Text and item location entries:
[BEGIN]
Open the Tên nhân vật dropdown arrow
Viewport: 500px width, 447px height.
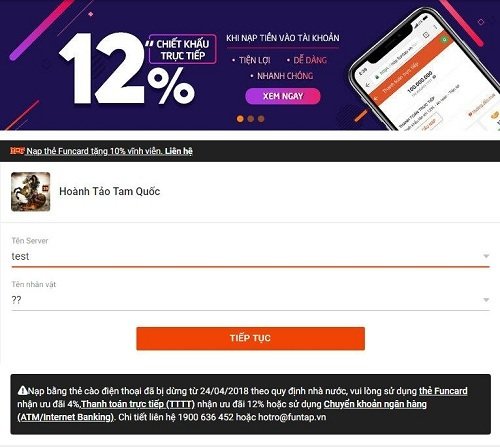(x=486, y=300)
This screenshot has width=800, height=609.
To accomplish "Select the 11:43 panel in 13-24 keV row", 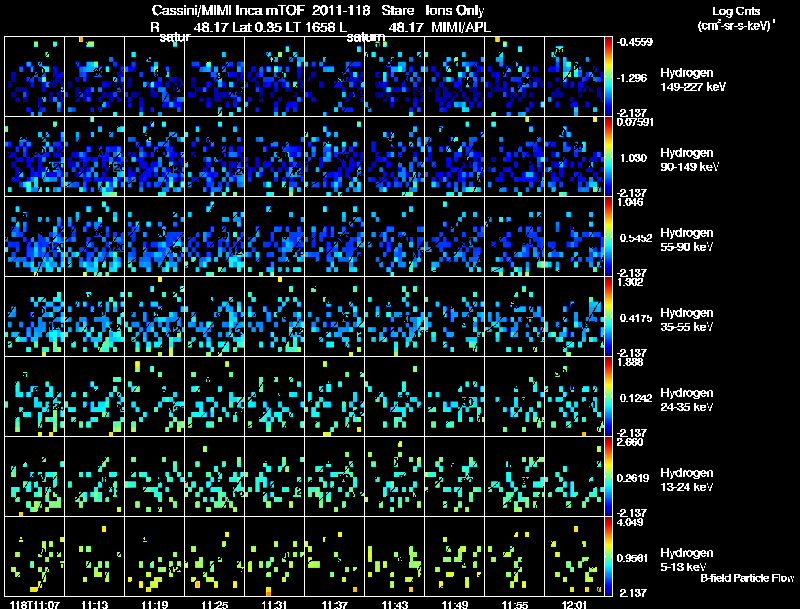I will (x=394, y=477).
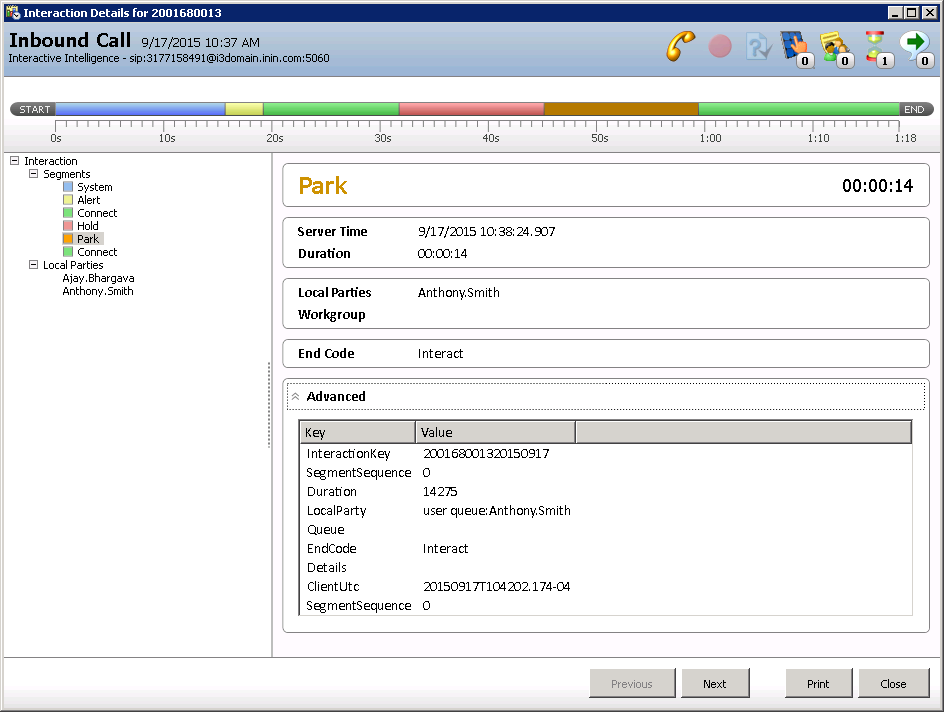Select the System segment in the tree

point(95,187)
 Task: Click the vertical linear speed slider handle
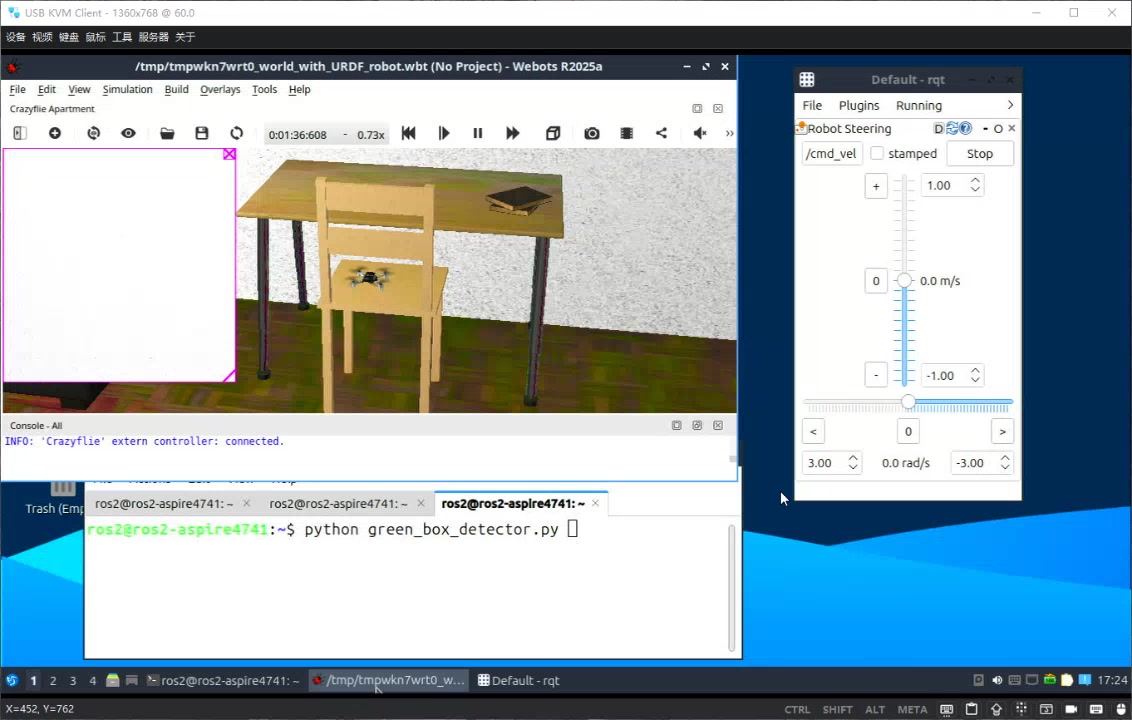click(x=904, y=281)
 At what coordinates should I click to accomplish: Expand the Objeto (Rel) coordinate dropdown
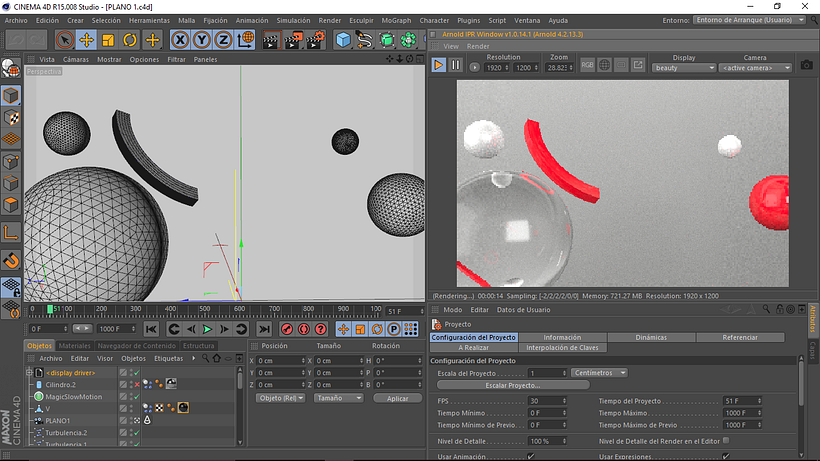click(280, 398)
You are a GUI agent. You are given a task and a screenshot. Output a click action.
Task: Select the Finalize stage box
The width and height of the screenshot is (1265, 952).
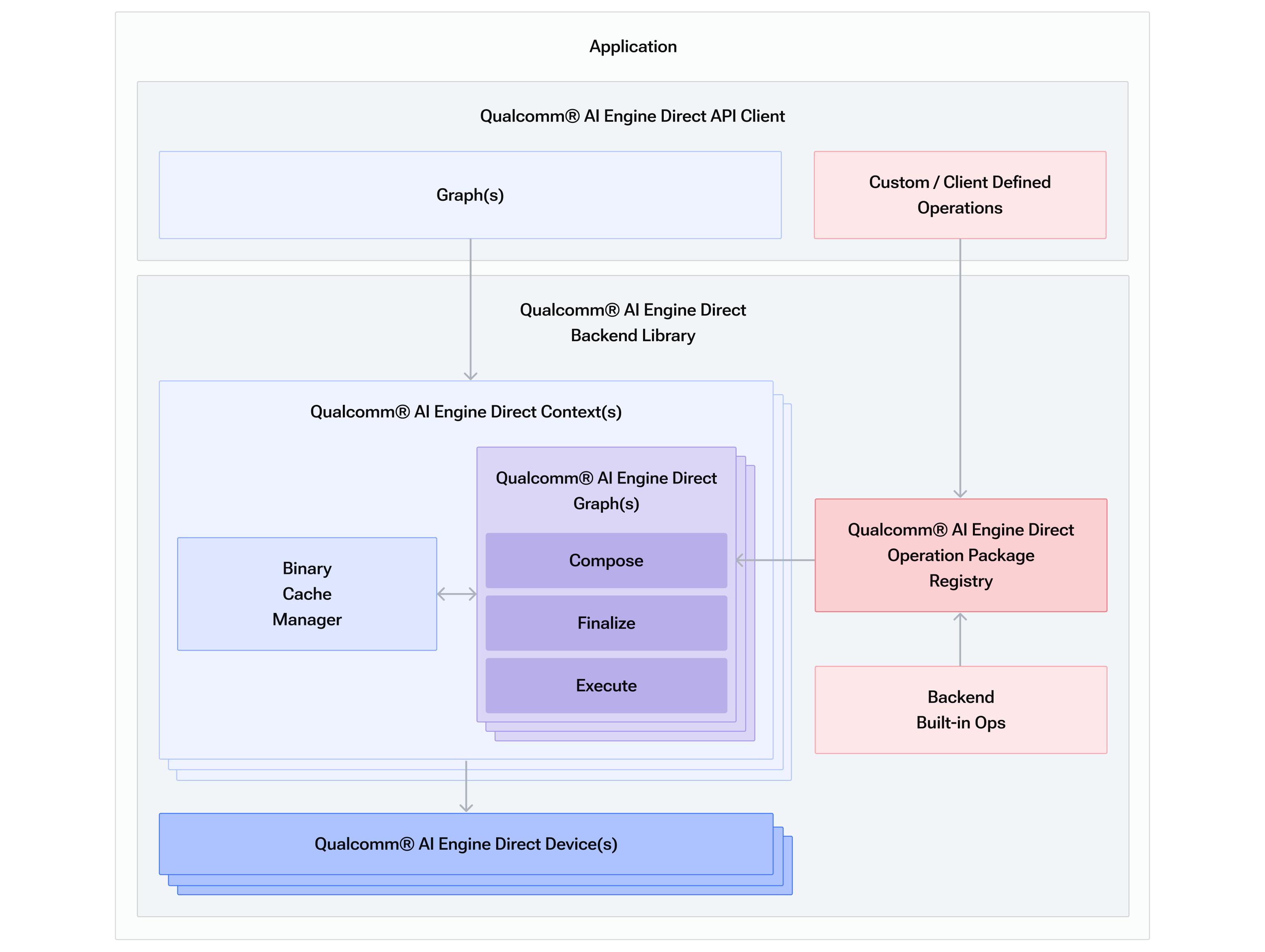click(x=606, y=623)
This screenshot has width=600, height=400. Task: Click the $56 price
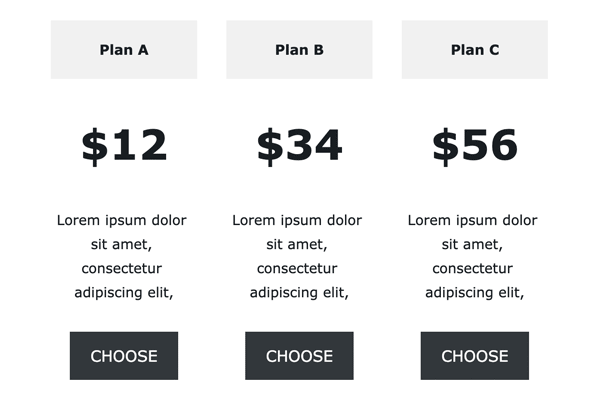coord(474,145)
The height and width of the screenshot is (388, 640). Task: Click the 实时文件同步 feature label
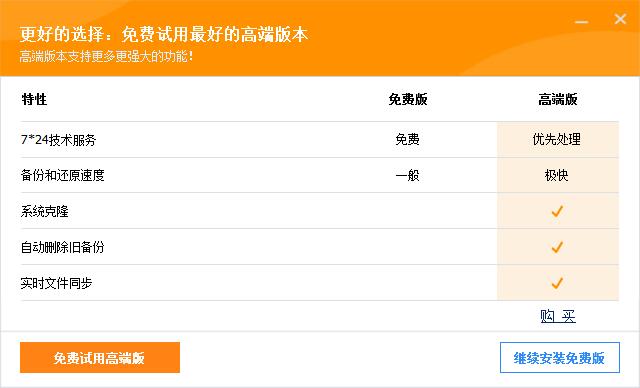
[END]
Task statement
Collect each line of the rows above that contains the word "height", and copy those lines in full.

Full answer
Viewport: 500px width, 447px height.
This screenshot has width=800, height=609.
The width and height of the screenshot is (1265, 952).
This screenshot has width=600, height=400. Task: Click the $56 price
The height and width of the screenshot is (388, 640). Task: Click the 实时文件同步 feature label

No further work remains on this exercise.